(Given data)
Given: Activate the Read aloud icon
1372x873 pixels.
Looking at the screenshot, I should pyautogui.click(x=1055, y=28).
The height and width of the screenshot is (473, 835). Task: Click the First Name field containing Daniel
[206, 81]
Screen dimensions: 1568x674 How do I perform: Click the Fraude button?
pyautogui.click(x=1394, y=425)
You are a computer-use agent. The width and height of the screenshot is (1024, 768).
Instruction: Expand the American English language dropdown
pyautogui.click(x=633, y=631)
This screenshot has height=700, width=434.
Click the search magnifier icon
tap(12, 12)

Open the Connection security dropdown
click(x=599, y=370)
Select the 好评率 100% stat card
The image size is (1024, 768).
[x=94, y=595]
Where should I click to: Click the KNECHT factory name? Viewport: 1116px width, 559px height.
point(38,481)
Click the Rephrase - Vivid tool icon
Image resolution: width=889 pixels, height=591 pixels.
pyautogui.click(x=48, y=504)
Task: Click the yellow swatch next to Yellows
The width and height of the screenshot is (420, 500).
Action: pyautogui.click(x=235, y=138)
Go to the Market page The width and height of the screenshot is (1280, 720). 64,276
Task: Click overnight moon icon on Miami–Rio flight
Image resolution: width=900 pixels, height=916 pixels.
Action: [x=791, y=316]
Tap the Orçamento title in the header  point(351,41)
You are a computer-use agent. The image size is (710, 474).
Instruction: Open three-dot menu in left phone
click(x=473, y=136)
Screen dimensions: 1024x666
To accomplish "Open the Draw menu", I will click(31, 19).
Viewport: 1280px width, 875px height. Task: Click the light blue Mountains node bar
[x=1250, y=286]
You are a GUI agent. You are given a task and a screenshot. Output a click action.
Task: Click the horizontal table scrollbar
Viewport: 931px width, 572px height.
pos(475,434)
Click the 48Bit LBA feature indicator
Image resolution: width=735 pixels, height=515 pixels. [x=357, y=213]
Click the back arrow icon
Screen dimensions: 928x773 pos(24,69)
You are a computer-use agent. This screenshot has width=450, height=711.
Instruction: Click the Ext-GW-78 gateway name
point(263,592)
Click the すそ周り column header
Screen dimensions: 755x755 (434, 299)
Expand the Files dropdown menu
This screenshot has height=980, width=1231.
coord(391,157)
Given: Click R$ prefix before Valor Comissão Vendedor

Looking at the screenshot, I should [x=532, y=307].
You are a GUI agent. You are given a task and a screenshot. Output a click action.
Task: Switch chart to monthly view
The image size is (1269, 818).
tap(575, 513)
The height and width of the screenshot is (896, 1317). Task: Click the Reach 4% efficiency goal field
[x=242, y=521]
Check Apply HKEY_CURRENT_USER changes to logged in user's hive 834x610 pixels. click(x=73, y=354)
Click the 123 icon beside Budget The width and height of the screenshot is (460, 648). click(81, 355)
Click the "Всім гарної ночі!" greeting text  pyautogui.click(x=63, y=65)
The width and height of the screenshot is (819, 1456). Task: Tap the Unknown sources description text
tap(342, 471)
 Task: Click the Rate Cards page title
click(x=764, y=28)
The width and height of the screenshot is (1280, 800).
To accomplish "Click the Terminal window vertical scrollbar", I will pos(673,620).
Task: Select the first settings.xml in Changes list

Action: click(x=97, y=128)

(Activity) Everything above from the line containing "You are a computer-use agent. This" through the line containing "Click the 123" must be copied exactly. Nothing outside that range belongs in the answer.

(Output below)
You are a computer-use agent. This screenshot has width=450, height=711.
Instruction: Click the Ext-GW-78 gateway name
point(263,592)
Click the すそ周り column header
Screen dimensions: 755x755 (434, 299)
Expand the Files dropdown menu
This screenshot has height=980, width=1231.
coord(391,157)
Given: Click R$ prefix before Valor Comissão Vendedor

Looking at the screenshot, I should [x=532, y=307].
You are a GUI agent. You are given a task and a screenshot. Output a click action.
Task: Switch chart to monthly view
The image size is (1269, 818).
tap(575, 513)
The height and width of the screenshot is (896, 1317). Task: Click the Reach 4% efficiency goal field
[x=242, y=521]
Check Apply HKEY_CURRENT_USER changes to logged in user's hive 834x610 pixels. click(x=73, y=354)
Click the 123 icon beside Budget The width and height of the screenshot is (460, 648). click(81, 355)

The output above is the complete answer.